Dropbox denies wrongdoing, but allegedly changed certain security representations on its website, including the following, after Mr. Soghoian helped bring the issue to the public’s attention in April 2011:
|Representation before Mr. Soghoian complained to Dropbox||Representation after Mr. Soghoian
complained to Dropbox
|“All files stored on Dropbox servers are encrypted (AES-256) and are inaccessible without your account password.”||“All files stored on Dropbox servers are encrypted (AES-256).”|
|“Nobody can see your private files in Dropbox unless you deliberately invite them or put them in your public folder.”||“Other Dropbox users can’t see your private files in Dropbox unless you deliberately invite them or put them in your Public folder.”|
|“Dropbox employees aren’t able to access user files, and when troubleshooting an account they only have access to file metadata (filenames, file sizes, etc, not the file contents).”||“Dropbox employees are prohibited from viewing the content of files you store in your Dropbox account, and are only permitted to view file metadata (e.g., file names and locations).”|
In addition, Dropbox allegedly represented that all transmissions involving its mobile applications were encrypted, when in fact its mobile application for Android does not encrypt transmissions.
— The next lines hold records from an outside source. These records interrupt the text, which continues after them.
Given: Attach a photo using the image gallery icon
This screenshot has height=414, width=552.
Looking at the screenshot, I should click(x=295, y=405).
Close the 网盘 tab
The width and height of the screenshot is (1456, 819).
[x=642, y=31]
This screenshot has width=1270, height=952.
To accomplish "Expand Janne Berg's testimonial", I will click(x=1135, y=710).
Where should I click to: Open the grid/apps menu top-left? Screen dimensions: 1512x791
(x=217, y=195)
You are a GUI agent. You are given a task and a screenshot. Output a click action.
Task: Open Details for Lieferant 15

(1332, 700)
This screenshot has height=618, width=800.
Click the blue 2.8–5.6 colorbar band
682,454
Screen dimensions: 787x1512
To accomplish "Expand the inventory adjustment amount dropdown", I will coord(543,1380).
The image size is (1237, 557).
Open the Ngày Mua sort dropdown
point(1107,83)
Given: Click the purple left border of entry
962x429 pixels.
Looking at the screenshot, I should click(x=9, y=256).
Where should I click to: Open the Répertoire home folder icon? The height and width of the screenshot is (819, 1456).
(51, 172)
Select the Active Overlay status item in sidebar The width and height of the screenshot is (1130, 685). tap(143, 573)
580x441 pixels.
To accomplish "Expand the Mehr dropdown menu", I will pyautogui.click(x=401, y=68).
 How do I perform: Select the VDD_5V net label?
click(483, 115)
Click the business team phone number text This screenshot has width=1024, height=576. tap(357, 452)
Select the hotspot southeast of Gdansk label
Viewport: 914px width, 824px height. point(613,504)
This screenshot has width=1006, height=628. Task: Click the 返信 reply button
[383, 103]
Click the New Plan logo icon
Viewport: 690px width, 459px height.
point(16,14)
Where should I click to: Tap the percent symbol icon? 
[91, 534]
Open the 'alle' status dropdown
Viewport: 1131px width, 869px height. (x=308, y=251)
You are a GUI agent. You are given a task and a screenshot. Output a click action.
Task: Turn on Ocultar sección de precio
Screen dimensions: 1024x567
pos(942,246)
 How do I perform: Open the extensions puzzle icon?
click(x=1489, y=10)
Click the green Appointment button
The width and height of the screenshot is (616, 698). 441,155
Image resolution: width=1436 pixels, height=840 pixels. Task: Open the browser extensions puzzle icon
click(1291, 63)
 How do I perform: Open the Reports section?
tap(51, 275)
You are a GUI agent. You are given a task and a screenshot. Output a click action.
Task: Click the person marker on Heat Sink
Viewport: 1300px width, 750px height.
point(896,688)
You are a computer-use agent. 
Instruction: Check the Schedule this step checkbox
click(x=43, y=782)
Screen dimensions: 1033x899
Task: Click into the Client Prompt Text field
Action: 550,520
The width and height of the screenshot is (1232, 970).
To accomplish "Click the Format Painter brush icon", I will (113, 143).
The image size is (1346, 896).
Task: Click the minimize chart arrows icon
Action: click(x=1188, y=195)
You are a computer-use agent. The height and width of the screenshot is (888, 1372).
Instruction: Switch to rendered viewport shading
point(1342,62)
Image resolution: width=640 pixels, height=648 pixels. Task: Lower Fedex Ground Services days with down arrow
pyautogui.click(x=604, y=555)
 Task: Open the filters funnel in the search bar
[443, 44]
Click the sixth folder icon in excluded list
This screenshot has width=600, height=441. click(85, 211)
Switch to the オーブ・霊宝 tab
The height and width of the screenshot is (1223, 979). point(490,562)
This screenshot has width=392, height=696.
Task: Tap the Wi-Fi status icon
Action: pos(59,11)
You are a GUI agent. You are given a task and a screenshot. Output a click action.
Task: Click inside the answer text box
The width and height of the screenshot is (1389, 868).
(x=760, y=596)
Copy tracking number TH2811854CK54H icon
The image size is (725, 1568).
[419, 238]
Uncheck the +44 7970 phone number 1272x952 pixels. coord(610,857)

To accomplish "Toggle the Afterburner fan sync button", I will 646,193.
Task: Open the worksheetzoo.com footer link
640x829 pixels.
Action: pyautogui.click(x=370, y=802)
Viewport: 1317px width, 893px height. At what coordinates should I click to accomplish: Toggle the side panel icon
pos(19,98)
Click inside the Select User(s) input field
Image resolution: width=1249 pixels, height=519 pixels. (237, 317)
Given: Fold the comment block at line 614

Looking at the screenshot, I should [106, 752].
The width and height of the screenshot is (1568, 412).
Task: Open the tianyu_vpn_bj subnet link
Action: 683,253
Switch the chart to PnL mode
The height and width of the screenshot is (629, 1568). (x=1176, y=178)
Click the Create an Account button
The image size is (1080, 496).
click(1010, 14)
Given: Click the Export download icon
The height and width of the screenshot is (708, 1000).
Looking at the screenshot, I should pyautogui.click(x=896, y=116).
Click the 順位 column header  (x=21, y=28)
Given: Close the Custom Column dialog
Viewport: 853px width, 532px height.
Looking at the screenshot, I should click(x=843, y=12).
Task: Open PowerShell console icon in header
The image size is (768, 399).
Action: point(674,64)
The complaint alleges that Dropbox’s conduct constitutes an unfair or deceptive trade practice within the meaning of Section 5 of the FTC Act.
Mr. Soghoian, who submitted the complaint in his personal capacity, is a Graduate Fellow at the Center for Applied Cybersecurity Research at Indiana University and a Ph.D. candidate in the School of Informatics and Computing at Indiana University.